- Lieutenant Benjamin Bozon-Verduraz
Nationalité française
- Breveté pilote militaire le 19 janvier 1916 (brevet n°2437)
- Cité dans le communiqué aux armées du 14 octobre 1918
- Escadrilles SPA 3, SPA 94
- Né le 29/05/1889 à Saint-Etienne-de-Cuines (Savoie)
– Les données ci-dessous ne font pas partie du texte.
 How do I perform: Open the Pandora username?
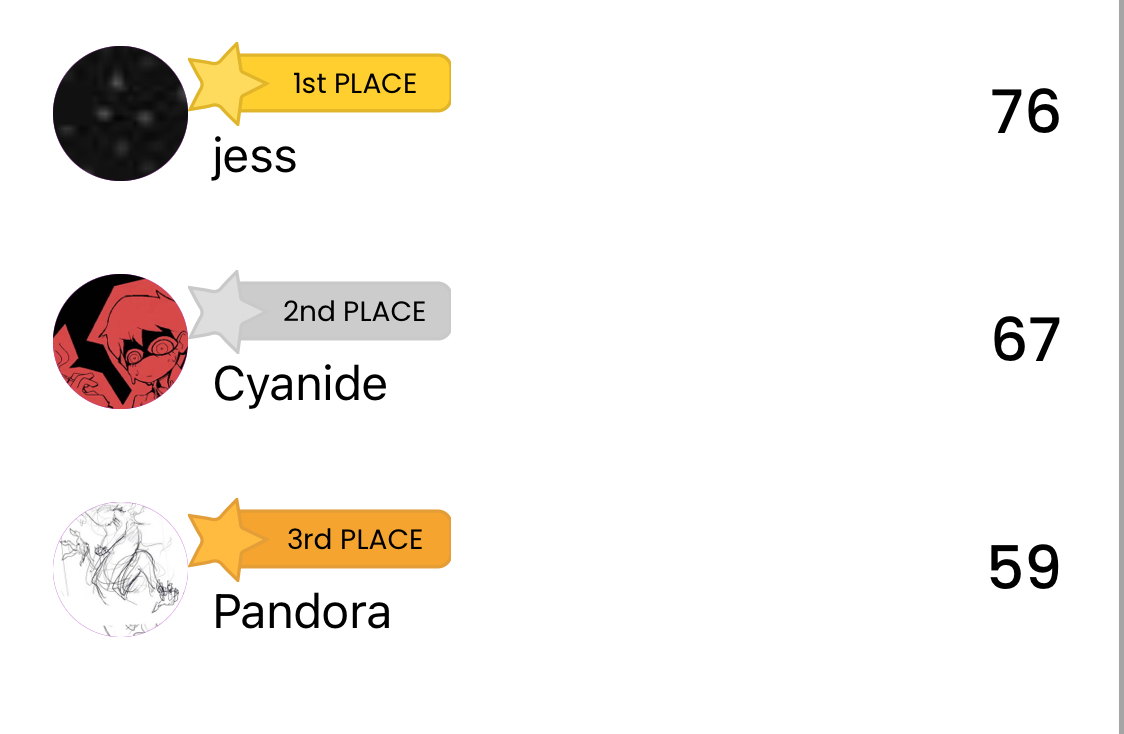point(302,613)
- Mort le 21/06/1942 à Chambéry (Savoie) (Mort naturelle)
Décorations
- Chevalier de la Légion d’Honneur
-
Croix de Guerre
7 palme(s)
3 étoile vermeil
Profils
Benjamin Bozon-Verduraz
11 victoires sûres, 1 victoires probables
Palmarès détaillé »
Jean Séraphin Benjamin (prénom d’usage) Emmanuel Bozon-Verduraz naît le 29 mai 1889 dans la commune savoyarde de Saint-Etienne de Cuines, où son père, futur Maire du village, est le plus grand notable de la vallée de la Maurienne puisqu’il y possède une importante fabrique de pâtes très moderne fonctionnant grâce à l’électricité produite par une centrale construite sur la rivière voisine. Le jeune Emmanuel va grandir dans un milieu très privilégié en compagnie de son frère cadet Léon, et va bénéficier tout comme ce dernier d’une éducation soignée qui lui permet d’obtenir son baccalauréat ès sciences, puis d’être diplômé de l’école des hautes études de commerce.
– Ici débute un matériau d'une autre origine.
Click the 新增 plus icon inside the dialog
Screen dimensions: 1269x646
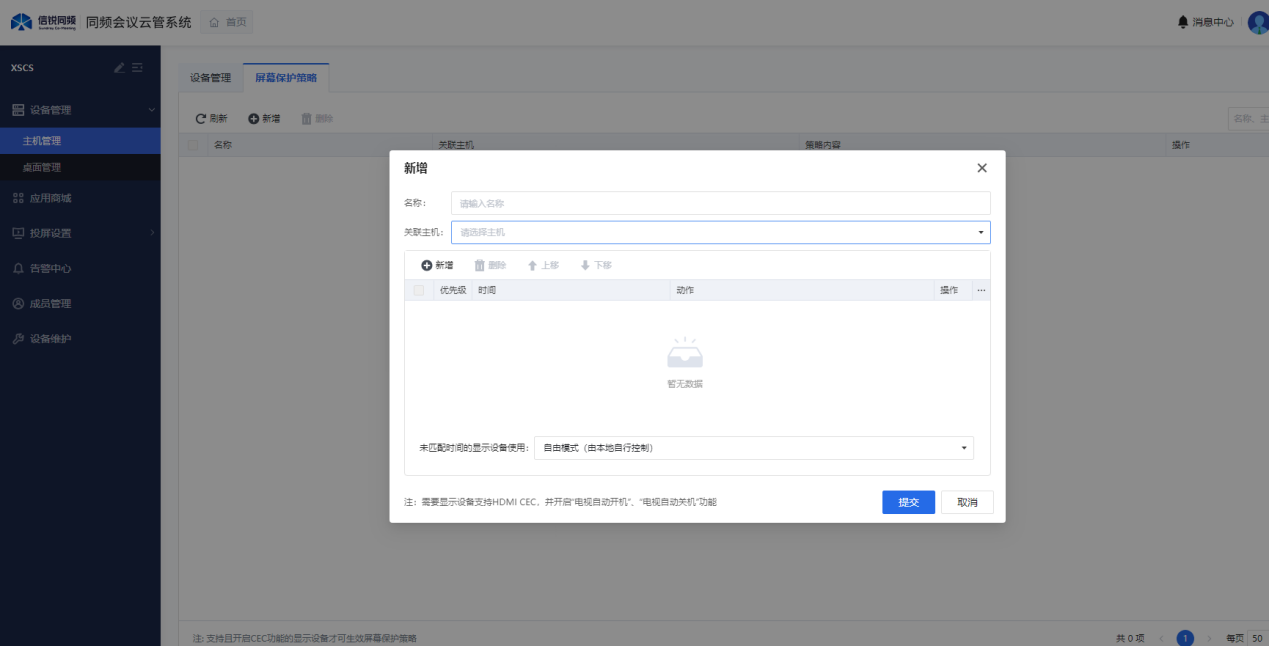427,265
Destiné à succéder à son père dans l’exploitation familiale, il doit partir au mois d’octobre 1910 effectuer son service militaire au 11e régiment de dragons de Belfort, qu’il quitte deux ans plus tard avec le grade de maréchal des logis. Retournant à St-Etienne de Cuines seconder son père, la déclaration de guerre le rappelle sous les drapeaux deux ans plus tard et il est mobilisé au 9e régiment de hussards de Chambéry. Il va combattre avec son unité dans les Vosges, les Flandres puis la somme au début de l’année 1915 avant de participer à la bataille de Champagne au mois de septembre de cette année. Le régiment y combat à pied avec des pertes sensibles, et dans doute pour sortir de la guerre des tranchées qui rend la cavalerie obsolète Benjamin Bozon-Verduraz se porte volontaire pour l’aviation où il est accepté le 24 septembre 1915.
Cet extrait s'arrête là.